### TEKS BACAAN
§ §
Lihat ke Halaman Asli

Valentine Day, Pentingkah Ditolak?

Diperbarui: 15 Februari 2019   11:36

Kompasiana adalah platform blog. Konten ini menjadi tanggung jawab bloger dan tidak mewakili pandangan redaksi Kompas.

sumber gambar : kabarkampus.com


Valentine days, perlukah ditolak?

Akhir akhir ini, penolakan Valentine days begitu marak terjadi. Penolakan umum terjadi dilakukan oleh kalangan terpelajar, dari pelajar sekolah menengah sampai mahasiswa. Baru baru ini juga muncul penolakan dari kalangan ormas.  Menjadi pertanyaan adalah mengapa penolakan ini terjadi dalam beberapa tahun ini? Sebenarnya apa yang mereka tolak? Apakah bukan karena budaya nusantara? Atau yang paling "sadis" adalah perayaan yang mengakomodasi kemaksiatan.
§ §
### DATA TERSEDIA
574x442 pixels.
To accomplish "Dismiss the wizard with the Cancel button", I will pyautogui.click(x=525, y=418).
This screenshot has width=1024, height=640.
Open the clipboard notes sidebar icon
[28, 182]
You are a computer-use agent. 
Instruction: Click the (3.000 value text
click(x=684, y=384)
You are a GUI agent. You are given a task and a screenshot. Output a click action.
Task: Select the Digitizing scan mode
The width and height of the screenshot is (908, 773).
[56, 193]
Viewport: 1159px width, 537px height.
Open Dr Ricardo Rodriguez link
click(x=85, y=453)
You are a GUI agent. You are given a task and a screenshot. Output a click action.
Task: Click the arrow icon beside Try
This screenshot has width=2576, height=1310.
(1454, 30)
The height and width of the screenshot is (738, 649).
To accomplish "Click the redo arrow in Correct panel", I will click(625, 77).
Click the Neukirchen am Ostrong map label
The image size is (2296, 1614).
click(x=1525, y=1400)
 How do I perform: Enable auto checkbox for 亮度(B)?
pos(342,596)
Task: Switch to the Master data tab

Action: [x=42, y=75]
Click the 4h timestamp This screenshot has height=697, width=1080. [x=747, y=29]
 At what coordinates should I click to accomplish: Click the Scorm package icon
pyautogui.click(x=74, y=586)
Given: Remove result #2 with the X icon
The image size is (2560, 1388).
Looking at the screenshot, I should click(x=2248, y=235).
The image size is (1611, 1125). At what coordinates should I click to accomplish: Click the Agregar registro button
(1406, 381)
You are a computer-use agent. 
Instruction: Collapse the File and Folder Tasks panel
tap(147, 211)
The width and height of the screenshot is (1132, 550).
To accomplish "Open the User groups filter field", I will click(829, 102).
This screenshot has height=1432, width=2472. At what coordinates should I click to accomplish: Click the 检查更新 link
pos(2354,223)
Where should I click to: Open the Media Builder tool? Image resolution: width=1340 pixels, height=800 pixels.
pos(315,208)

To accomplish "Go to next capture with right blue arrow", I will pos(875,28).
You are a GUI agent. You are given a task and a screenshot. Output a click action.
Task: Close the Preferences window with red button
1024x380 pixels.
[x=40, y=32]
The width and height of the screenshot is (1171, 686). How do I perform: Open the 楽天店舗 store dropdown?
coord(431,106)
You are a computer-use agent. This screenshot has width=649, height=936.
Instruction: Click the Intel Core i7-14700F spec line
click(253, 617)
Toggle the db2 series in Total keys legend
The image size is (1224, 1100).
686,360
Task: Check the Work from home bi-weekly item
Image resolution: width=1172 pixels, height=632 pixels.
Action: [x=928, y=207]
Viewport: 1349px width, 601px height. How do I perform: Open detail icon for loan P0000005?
§ §
### TUGAS DIKERJAKAN
• A. Dalam artikel tentang penolakan Hari Valentine, kalangan mana yang umumnya melakukan penolakan itu?
• B. Teruskan artikel tentang penolakan Hari Valentine, mulai setelah kalimat terakhirnya.

### JAWABAN TUGAS
• A. Kalangan terpelajar, dari pelajar sekolah menengah sampai mahasiswa.

• B.
Sumber atau sejarah perayaan ini tak perlu saya jelaskan kembali, mengingat pembaca sudah pasti tahu dan bisa melacaknya di mbah google. Namun yang hendak saya jelaskan adalah sebegitu kuatirkan perayaan ini menakutkan? Sehingga perlu di tolak dengan cara berdemo? Baik, pertama saya mau membatasi sudut pandang hanya pada dua hal yaitu kemaksiatan dan pemahaman /pola pikir.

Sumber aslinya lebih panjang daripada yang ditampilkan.